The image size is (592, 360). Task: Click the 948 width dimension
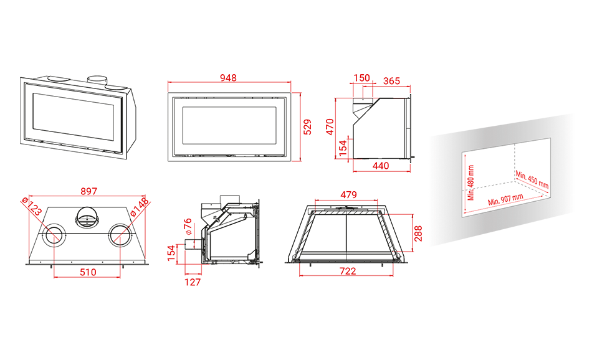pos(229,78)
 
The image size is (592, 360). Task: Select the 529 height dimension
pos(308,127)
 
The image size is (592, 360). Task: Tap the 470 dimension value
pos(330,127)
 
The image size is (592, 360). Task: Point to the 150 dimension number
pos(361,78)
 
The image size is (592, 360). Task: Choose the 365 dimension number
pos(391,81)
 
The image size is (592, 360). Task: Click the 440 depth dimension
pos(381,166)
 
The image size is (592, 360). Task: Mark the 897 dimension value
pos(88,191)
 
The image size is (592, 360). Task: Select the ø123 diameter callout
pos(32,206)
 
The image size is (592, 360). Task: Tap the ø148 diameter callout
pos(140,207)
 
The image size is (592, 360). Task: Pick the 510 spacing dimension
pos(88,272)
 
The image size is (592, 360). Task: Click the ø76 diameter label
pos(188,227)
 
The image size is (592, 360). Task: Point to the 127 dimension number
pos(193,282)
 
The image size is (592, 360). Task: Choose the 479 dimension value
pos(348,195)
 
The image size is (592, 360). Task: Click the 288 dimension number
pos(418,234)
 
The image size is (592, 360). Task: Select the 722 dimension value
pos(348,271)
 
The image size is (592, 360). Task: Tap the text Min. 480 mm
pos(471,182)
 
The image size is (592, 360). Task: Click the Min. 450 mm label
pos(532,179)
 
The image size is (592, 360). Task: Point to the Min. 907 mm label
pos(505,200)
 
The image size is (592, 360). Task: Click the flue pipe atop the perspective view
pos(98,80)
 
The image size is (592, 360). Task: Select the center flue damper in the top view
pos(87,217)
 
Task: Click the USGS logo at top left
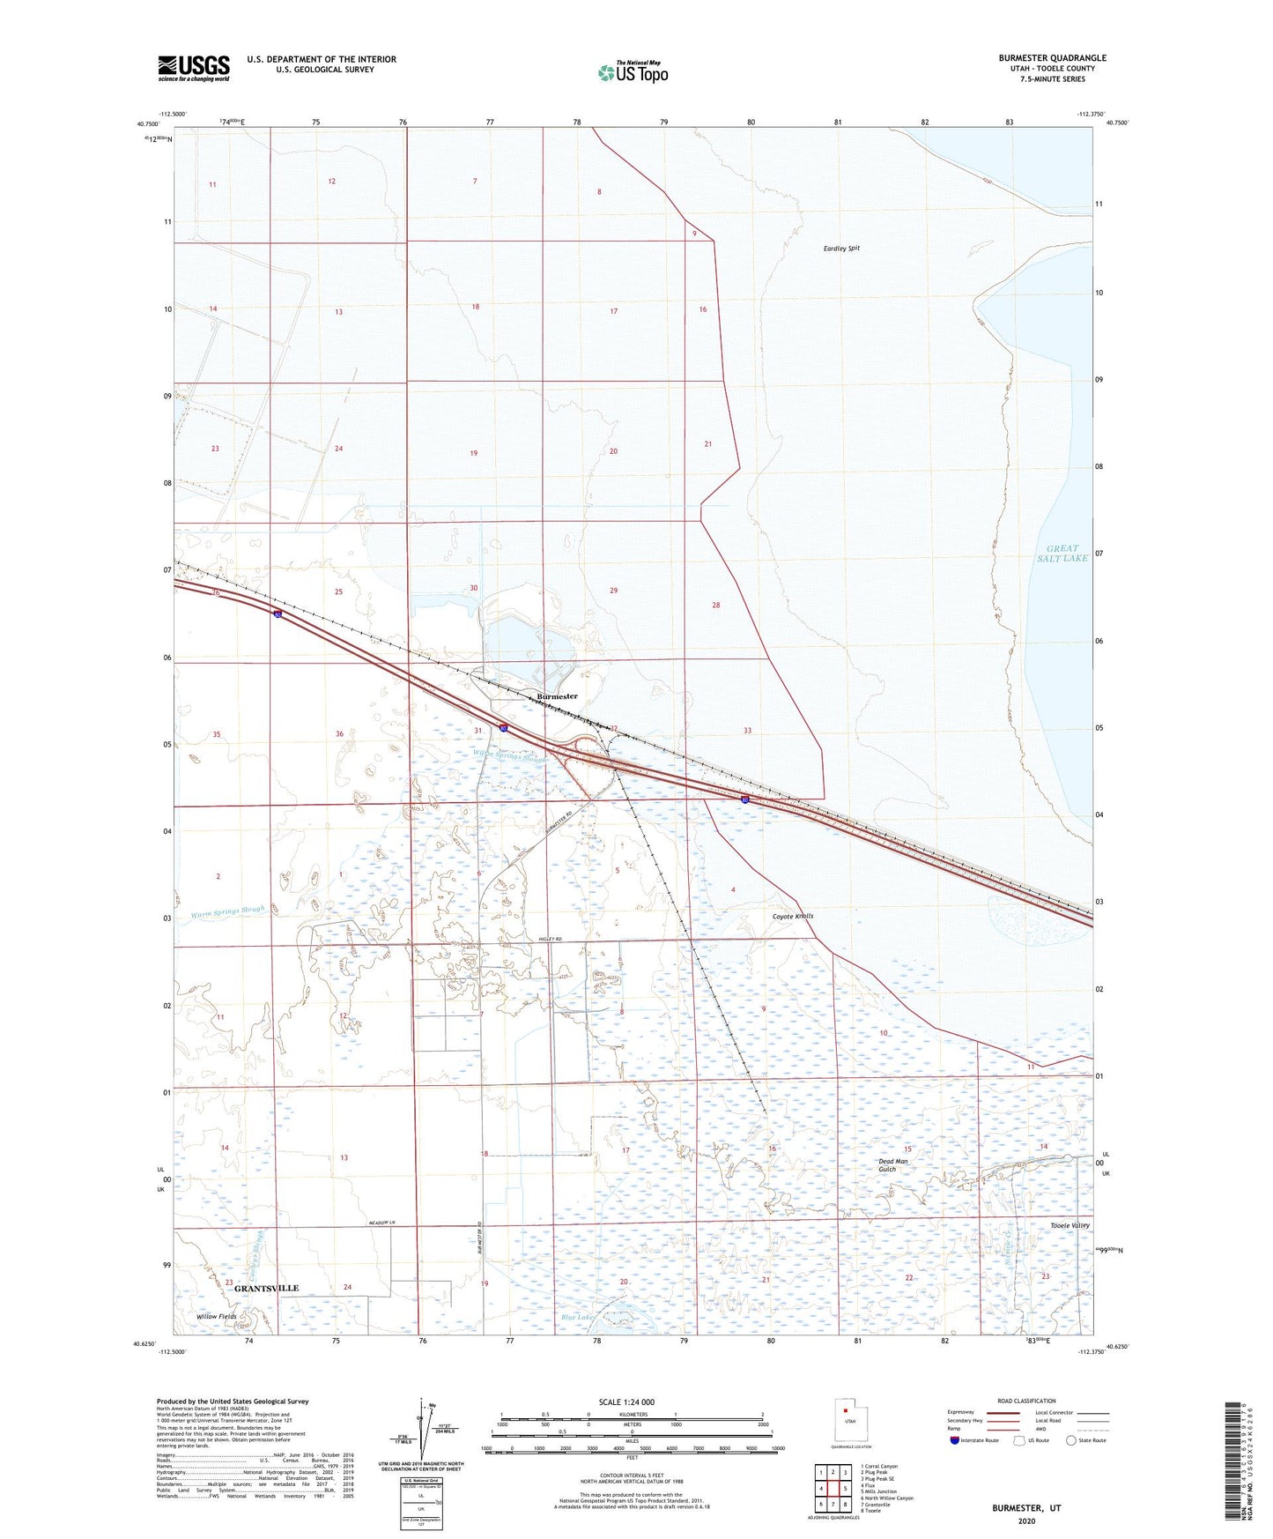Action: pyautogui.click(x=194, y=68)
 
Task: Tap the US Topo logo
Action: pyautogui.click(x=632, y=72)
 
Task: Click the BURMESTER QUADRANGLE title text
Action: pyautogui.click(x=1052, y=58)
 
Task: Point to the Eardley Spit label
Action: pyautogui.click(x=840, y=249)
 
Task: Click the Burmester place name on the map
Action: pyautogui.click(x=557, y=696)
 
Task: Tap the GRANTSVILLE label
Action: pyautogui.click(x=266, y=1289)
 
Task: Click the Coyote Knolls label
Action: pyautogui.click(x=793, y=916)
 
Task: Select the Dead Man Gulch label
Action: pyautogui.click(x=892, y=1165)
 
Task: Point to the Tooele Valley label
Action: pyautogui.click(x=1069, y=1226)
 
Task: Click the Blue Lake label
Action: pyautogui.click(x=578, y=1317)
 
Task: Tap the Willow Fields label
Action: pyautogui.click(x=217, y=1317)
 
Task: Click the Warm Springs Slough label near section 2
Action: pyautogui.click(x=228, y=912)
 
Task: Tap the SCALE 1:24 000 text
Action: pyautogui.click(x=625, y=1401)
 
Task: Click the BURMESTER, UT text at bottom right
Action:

=-=-=-=-=

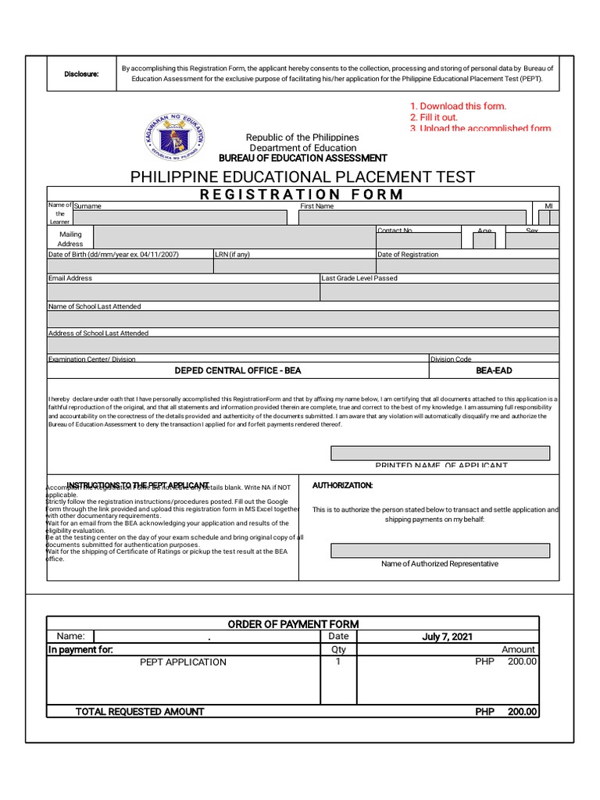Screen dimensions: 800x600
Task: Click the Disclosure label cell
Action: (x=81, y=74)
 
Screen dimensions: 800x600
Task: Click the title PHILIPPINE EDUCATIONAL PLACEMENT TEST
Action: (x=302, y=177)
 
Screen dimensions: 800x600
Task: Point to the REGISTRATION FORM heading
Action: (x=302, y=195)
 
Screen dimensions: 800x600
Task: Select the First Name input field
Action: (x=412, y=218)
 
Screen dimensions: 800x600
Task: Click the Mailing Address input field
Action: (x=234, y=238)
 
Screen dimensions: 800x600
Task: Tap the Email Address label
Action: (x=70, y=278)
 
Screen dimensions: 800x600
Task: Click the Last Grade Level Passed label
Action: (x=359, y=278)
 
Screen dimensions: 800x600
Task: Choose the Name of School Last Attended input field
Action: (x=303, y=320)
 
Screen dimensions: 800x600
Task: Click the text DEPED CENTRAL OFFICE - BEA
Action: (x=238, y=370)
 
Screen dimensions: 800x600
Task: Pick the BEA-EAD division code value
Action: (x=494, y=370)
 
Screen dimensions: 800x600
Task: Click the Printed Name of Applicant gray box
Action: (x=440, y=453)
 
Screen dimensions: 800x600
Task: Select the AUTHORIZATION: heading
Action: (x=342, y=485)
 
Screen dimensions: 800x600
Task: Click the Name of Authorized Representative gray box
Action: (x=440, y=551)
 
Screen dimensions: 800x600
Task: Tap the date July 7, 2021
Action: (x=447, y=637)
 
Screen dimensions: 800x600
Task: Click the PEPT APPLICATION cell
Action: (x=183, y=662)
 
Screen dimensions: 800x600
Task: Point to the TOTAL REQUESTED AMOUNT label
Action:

=-=-=-=-=

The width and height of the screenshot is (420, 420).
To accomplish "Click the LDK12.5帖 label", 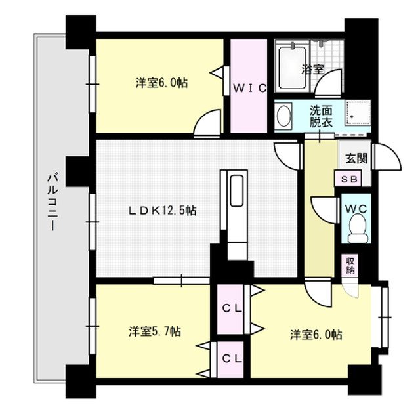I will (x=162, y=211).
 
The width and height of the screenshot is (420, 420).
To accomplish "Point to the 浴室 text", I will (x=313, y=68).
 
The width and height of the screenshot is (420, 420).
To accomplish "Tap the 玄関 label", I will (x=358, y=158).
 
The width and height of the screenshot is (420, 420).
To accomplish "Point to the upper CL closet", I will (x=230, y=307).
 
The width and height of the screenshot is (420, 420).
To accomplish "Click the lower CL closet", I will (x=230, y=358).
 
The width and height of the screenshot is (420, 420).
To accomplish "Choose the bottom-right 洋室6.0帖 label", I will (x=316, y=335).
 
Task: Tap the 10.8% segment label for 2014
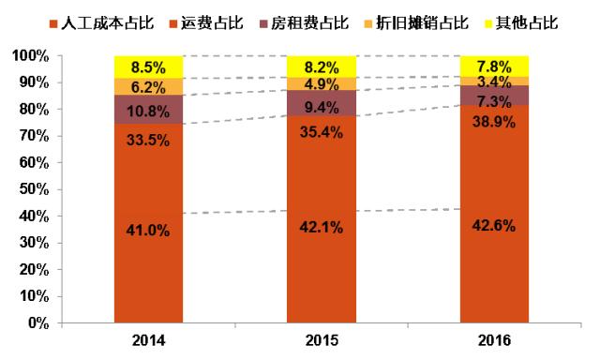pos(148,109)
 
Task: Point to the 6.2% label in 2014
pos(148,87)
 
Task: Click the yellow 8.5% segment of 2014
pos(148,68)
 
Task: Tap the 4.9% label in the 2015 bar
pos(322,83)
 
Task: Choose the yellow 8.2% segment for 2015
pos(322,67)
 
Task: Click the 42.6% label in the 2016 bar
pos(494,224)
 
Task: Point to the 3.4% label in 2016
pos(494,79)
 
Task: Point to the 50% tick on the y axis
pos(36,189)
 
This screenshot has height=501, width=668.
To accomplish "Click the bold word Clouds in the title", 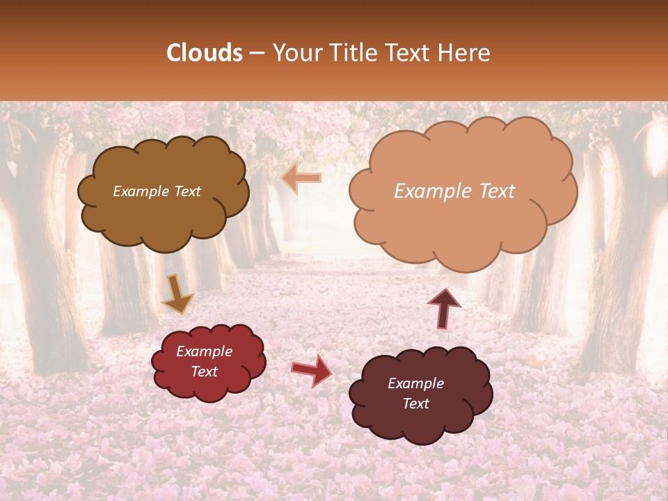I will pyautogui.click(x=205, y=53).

=-=-=-=-=

WHAT THIS TASK INVOLVES:
Copy the data from the line containing "The image size is (592, 360). Task: Click the 948" through the line containing "Action: pyautogui.click(x=840, y=249)", swapping "Tap" for "Press" and leaving everything else unchanged. Leave the pictures out.

CORRECT ANSWER:
The image size is (592, 360). Task: Click the 948 width dimension
pos(229,78)
 
The image size is (592, 360). Task: Select the 529 height dimension
pos(308,127)
 
The image size is (592, 360). Task: Press the 470 dimension value
pos(330,127)
 
The image size is (592, 360). Task: Point to the 150 dimension number
pos(361,78)
 
The image size is (592, 360). Task: Choose the 365 dimension number
pos(391,81)
 
The image size is (592, 360). Task: Click the 440 depth dimension
pos(381,166)
 
The image size is (592, 360). Task: Mark the 897 dimension value
pos(88,191)
 
The image size is (592, 360). Task: Select the ø123 diameter callout
pos(32,206)
 
The image size is (592, 360). Task: Press the ø148 diameter callout
pos(140,207)
 
The image size is (592, 360). Task: Pick the 510 spacing dimension
pos(88,272)
 
The image size is (592, 360). Task: Click the ø76 diameter label
pos(188,227)
 
The image size is (592, 360). Task: Point to the 127 dimension number
pos(193,282)
 
The image size is (592, 360). Task: Choose the 479 dimension value
pos(348,195)
 
The image size is (592, 360). Task: Click the 288 dimension number
pos(418,234)
 
The image size is (592, 360). Task: Select the 722 dimension value
pos(348,271)
 
The image size is (592, 360). Task: Press the text Min. 480 mm
pos(471,182)
 
The image size is (592, 360). Task: Click the Min. 450 mm label
pos(532,179)
 
The image size is (592, 360). Task: Point to the Min. 907 mm label
pos(505,200)
 
The image size is (592, 360). Task: Click the flue pipe atop the perspective view
pos(98,80)
 
The image size is (592, 360). Task: Select the center flue damper in the top view
pos(87,217)
 
Task: Click the USGS logo at top left
Action: pyautogui.click(x=194, y=68)
 
Task: Press the US Topo logo
Action: pyautogui.click(x=632, y=72)
 
Task: Click the BURMESTER QUADRANGLE title text
Action: pyautogui.click(x=1052, y=58)
 
Task: Point to the Eardley Spit label
Action: pyautogui.click(x=840, y=249)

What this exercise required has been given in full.